Ricreate le temperature del Big Bang al Cern di Ginevra


Ricreate le temperature del Big Bang al Cern di Ginevra
08/11/2010, 08:11

GINEVRA - Dopo i grandi successi e i record registrati a partire dallo scorso 30 marzo, quando si sono verificate le prime collisioni ad alta energia tra protoni, gli esperimenti al Cern di Ginevra entrano in una nuova fase.
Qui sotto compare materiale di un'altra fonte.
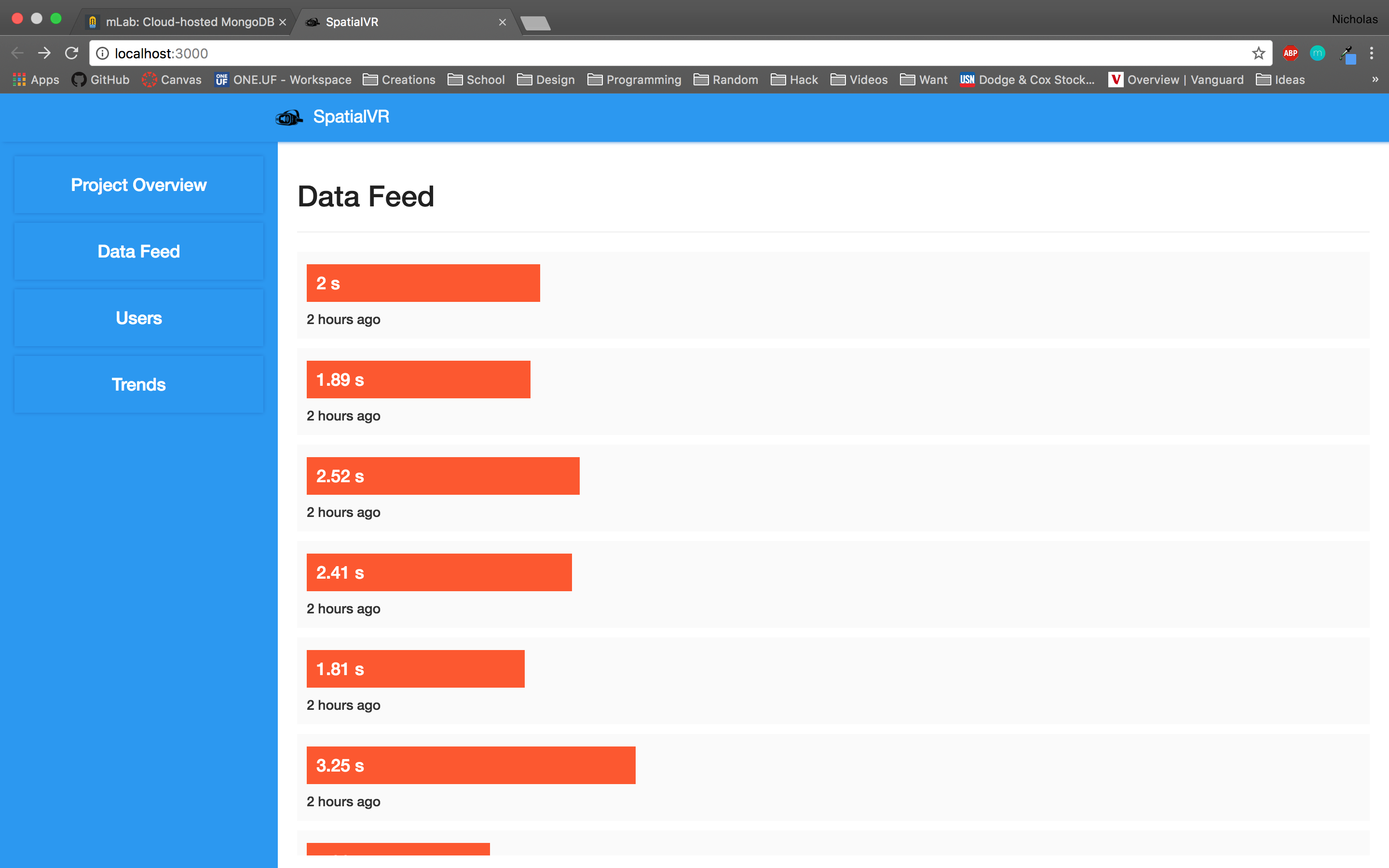Switch to the mLab MongoDB tab

click(184, 22)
Ieri nel Large Hadron Collider (LHC), l'acceleratore di particelle più grande al mondo, sono state ricreate temperature di migliaia di miliardi di gradi, del tutto paragonabili alle temperature raggiunte negli istanti immediatamente successivi al Big Bang, l'esplosione che originò l'universo. Tali temperature, che nemmeno nel cuore delle stelle sono così elevate, sono state raggiunte attraverso un esperimento che prevede la collisione di ioni di piombo: nell'anello da 27 chilometri dell' LHC sono stati immessi dei fasci di ioni di piombo composti da un certo numero di "pacchetti", ognuno dei quali contenente 70 milioni di nuclei di piombo che, entrando in collisione, producono le elevatissime temperature. L'esperimento permette di osservare come doveva essere la materia primitiva prima che assumesse le attuali caratteristiche.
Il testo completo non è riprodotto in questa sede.